*Sylvie Patry is Chief Curator of Impressionist and Post-Impressionist Paintings at the Musée d’Orsay, Paris. She is the co-curator of the Musée du Luxembourg exhibition on Durand-Ruel (collaborating with the National Gallery, London and the Philadelphia Museum of Art). She has co-curated international exhibitions on Maurice Denis, Hodler, Renoir, Orsay’s Masterpieces and, significantly for us, the Monet exhibit at the Grand Palais, INSCAPE ‘s first Art Train event in 2011. She is the author of various publications on Denis, neo-Impressonism and Fantin-Latour published by the Musée d’Orsay (including, Renoir, Van Gogh, Gauguin, Cézanne and Beyond: Post-Impressionist Masterpieces from the Musée d’Orsay, and the Editor of Inventing Impressionism, Paul Durand-Ruel and the Modern Art Market).

In 1874, when the sublime painting, Impression, Sunrise by a young Claude Monet was first exhibited in the cavernous Parisian studio of the photographer Nadar, leading journalist and art critic for Le Charivari, Louis Leroy, dismissed it as “impressionistic,” a term he lifted from the painting’s title.
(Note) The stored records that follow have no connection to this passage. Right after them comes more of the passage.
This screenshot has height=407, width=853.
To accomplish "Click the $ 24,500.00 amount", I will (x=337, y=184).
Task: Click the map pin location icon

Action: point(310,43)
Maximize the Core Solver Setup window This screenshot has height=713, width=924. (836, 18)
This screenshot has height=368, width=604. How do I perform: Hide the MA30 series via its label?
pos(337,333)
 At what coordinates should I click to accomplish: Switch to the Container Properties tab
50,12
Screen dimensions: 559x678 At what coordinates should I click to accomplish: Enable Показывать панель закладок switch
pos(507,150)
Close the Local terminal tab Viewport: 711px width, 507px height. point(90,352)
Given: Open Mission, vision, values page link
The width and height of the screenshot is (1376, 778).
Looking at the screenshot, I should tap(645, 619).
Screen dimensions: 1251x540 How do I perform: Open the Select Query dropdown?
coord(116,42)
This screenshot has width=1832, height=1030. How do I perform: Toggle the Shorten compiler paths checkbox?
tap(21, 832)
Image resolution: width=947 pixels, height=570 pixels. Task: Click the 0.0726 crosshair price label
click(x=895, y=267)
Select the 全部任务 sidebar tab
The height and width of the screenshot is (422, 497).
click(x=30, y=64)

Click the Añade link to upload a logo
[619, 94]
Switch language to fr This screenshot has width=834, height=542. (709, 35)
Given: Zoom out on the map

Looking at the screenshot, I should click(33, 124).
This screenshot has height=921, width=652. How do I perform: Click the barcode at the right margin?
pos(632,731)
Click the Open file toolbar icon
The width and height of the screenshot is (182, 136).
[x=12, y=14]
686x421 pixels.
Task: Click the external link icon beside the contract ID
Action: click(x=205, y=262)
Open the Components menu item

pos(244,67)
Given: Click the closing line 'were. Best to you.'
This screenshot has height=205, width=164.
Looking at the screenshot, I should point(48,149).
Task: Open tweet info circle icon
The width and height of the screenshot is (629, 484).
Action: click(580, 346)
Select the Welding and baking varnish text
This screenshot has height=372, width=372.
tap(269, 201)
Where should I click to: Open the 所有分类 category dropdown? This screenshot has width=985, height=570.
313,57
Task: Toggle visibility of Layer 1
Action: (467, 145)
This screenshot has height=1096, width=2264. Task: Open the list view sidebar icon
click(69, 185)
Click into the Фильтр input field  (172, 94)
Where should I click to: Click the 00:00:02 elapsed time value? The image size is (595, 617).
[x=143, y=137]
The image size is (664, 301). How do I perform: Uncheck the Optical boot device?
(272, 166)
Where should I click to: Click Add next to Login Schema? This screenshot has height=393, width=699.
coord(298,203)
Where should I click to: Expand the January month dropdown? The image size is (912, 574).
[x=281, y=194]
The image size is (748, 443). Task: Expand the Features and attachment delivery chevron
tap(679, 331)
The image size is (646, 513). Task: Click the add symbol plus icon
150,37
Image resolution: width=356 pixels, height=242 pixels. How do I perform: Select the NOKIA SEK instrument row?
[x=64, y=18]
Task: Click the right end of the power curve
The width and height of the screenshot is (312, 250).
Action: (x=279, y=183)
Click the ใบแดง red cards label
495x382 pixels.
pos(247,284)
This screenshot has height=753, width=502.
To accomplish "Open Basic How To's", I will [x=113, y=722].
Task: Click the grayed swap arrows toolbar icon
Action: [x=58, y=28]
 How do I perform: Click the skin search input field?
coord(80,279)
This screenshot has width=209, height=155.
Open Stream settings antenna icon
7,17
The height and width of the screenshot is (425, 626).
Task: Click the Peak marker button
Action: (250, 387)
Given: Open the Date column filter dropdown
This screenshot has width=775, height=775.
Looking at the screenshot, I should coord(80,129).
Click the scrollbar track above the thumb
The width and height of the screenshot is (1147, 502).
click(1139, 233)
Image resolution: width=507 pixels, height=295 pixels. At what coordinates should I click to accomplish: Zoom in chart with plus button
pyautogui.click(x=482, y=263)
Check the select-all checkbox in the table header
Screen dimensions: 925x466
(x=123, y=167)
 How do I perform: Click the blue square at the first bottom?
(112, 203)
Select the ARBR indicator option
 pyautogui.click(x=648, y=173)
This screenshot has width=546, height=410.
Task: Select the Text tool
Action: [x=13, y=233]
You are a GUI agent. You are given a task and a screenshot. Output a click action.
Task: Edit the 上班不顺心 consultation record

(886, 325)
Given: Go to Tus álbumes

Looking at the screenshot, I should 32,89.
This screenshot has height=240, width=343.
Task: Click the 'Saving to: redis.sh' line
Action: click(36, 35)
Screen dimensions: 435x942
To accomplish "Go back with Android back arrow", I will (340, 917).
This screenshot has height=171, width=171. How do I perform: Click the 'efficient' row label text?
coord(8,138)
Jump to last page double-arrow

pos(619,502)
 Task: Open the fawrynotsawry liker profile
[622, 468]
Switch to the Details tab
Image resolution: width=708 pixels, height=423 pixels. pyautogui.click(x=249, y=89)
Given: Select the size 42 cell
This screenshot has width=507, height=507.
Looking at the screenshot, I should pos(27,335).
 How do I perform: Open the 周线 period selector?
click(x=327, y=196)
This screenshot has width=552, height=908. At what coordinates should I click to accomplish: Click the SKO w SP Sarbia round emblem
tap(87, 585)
Not stopping there, he went on to say, “A preliminary drawing for a wallpaper pattern is more finished than this seascape.“ However, his remark proved more prescient than pejorative as the term became a clarion call to the public that a major and enduring shift had taken place in the way visual reality was perceived and depicted in paint.

The painting hangs today in Paris at Musée Marmottan as the nucleus of the largest collection of Monet’s work in the world, and, now, as the focal point of its 140th anniversary exhibition. Without fanfare, even without publicity in the English press, this innovative exhibition superbly traces the genesis and influence of this single iconic painting. The resulting display is simply one of the most probing and perceptive exhibitions ever held on Impressionism.

Through these exhibitions and related activity, INSCAPE explores the primal role played in the launch of Impressionism by the intercession of two hugely influential individuals: Georges de Bellio, an early supporter and collector of Impressionist work, and Paul Durand-Ruel, a Paris art dealer who after setting up a gallery in London, and subsequently meeting Claude Monet, featured Impressionist work in his first major exhibition in his gallery at 168 New Bond Street.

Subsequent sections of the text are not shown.